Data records
= = = =
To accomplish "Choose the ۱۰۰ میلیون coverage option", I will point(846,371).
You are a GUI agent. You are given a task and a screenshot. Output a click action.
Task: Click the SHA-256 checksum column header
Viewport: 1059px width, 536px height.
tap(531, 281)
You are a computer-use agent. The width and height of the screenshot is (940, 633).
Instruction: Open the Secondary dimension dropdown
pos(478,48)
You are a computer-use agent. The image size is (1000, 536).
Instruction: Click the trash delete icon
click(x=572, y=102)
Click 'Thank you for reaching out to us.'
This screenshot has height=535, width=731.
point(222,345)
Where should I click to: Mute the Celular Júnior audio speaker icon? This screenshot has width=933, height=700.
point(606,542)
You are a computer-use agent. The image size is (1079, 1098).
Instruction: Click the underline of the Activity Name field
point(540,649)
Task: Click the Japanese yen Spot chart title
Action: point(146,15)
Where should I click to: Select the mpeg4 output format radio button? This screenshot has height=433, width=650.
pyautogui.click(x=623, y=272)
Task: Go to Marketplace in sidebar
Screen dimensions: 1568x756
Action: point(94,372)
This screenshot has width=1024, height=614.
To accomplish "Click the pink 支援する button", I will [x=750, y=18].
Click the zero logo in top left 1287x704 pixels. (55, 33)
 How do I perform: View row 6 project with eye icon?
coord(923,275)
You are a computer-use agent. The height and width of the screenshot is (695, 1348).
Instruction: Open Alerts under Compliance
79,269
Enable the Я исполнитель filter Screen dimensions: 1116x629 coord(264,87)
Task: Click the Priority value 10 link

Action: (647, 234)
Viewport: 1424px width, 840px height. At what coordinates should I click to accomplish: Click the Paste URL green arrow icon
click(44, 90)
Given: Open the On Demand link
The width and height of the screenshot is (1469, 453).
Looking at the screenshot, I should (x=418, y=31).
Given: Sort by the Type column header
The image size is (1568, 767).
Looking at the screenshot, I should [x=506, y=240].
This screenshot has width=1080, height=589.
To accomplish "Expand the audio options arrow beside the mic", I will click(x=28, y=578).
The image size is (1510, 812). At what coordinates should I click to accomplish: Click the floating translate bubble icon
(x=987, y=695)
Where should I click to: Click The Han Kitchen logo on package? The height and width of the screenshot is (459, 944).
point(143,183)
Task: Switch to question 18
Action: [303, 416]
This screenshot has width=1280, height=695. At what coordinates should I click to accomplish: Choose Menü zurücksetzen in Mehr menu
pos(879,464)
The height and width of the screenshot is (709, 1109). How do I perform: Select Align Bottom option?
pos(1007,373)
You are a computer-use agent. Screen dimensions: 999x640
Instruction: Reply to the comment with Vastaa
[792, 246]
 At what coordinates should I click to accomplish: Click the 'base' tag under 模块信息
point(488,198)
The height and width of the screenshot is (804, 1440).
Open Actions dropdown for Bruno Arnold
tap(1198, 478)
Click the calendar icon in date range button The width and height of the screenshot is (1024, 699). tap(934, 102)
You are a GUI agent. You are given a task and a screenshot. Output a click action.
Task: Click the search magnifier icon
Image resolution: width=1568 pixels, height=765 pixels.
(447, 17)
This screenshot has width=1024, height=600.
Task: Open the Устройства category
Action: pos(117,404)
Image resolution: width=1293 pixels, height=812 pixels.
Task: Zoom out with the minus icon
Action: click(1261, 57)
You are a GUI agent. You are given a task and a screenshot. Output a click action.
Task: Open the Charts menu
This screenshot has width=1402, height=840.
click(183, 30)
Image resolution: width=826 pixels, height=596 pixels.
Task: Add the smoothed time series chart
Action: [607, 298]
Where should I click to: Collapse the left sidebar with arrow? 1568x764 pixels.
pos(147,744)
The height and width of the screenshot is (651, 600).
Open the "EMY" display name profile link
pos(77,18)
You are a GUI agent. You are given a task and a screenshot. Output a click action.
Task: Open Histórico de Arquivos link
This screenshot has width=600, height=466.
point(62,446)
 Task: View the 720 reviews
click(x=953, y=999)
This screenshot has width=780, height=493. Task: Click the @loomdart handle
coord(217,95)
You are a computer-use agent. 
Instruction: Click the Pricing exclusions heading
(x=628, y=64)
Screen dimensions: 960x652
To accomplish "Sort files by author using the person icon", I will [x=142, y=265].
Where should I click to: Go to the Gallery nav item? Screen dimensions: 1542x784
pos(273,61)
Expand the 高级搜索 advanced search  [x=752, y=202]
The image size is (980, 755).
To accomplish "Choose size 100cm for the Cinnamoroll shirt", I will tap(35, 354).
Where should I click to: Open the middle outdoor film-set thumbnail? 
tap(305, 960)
= = = =
§ **Exercise requirements**
Note how many lines in the data above have the string "agent" in them, and give that number by itself.

§ **Result of the task**
10